The Issue Triggering Higher Scores In Fannie Mae’s CU

Contributors
Written by Sam Heskel
on March 02, 2015 No Comments
Categories : Blog View

BLOG VIEW: As lenders and appraisers continue to sort out how Fannie Mae's Collateral Underwriter (CU) will impact their business, we wanted to share some early data analysis performed by Nadlan Valuation. The following is based on our review of seller-servicer reports (SSRs) over the past week.

First, a reminder: CU provides a risk score from 1.0 to 5.0, with 1 indicating the lowest risk and 5 indicating the highest risk. Risk flags and messages identify risk factors and specific aspects of the appraisal that may require further attention.

Here is what we found: Of the reports reviewed by our company, the issue that appears to trigger the most 4 or 5 ratings by CU was that the appraisal's comparables were different than those selected by the Fannie Mae model. Of the SSRs reviewed by our firm, 21% received a 4 or 5 rating, and of that 21 percent, 64% had the comment that the appraisal comps were different than the model-selected comps.
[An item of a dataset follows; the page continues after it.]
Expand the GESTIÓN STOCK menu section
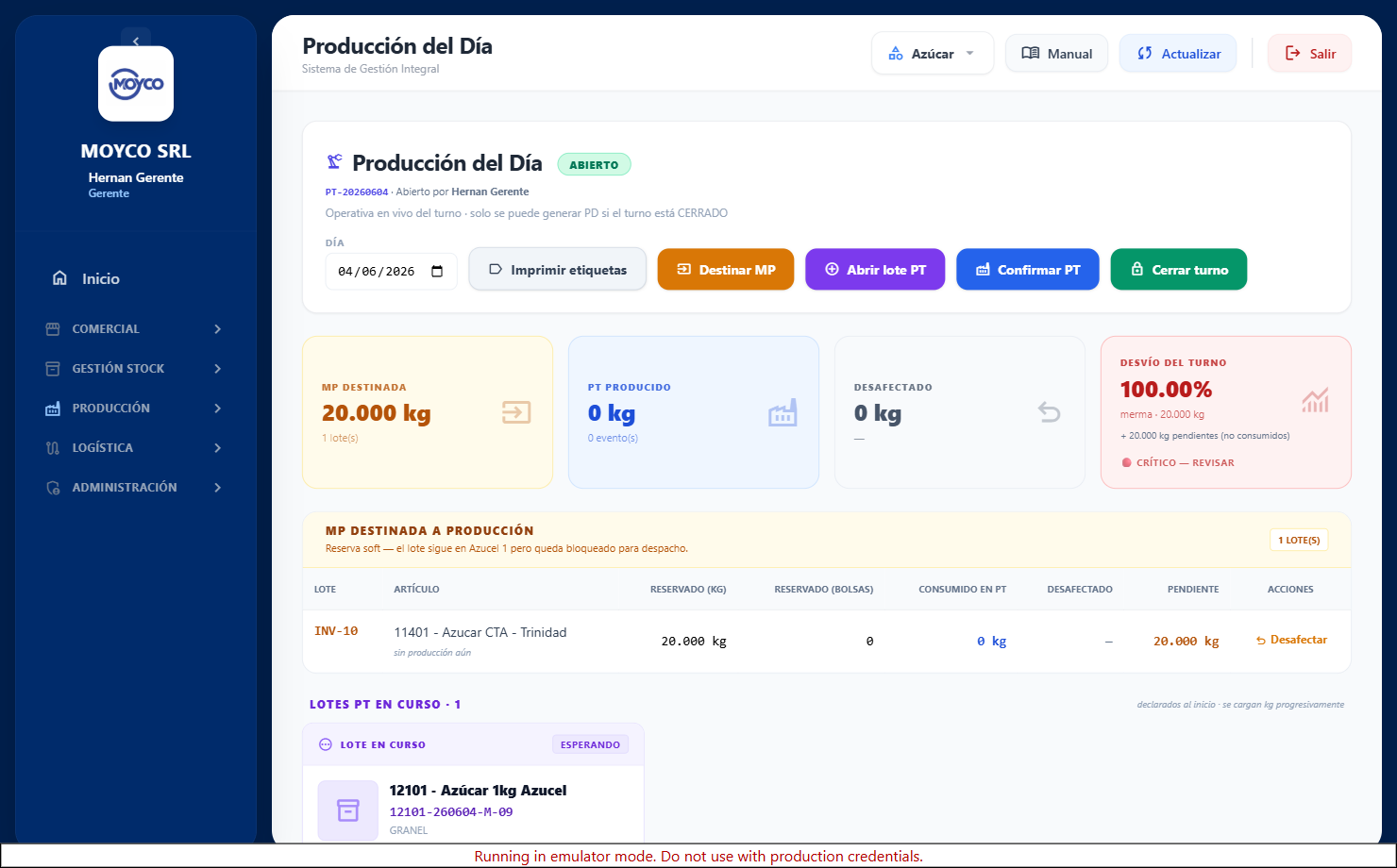Image resolution: width=1397 pixels, height=868 pixels. pyautogui.click(x=136, y=369)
The remainder of the reports reviewed by our firm – or 79% – received scores of 1 through 3. Of those, 60% commented that the appraiser's information and adjustments were different than other reports, by the same appraiser or others.

Of the reports with a score of 1, 2 or 3, 14% commented that the appraiser's adjustments were different than the Fannie Mae model's net adjustments.

Twenty-six percent of the reports receiving a score of 1, 2 or 3 had no explanation or comment.

Typos or errors did not seem to trigger high scores, even if the comps data differed from peer appraisers. Those reports still got a score of 2 or 3.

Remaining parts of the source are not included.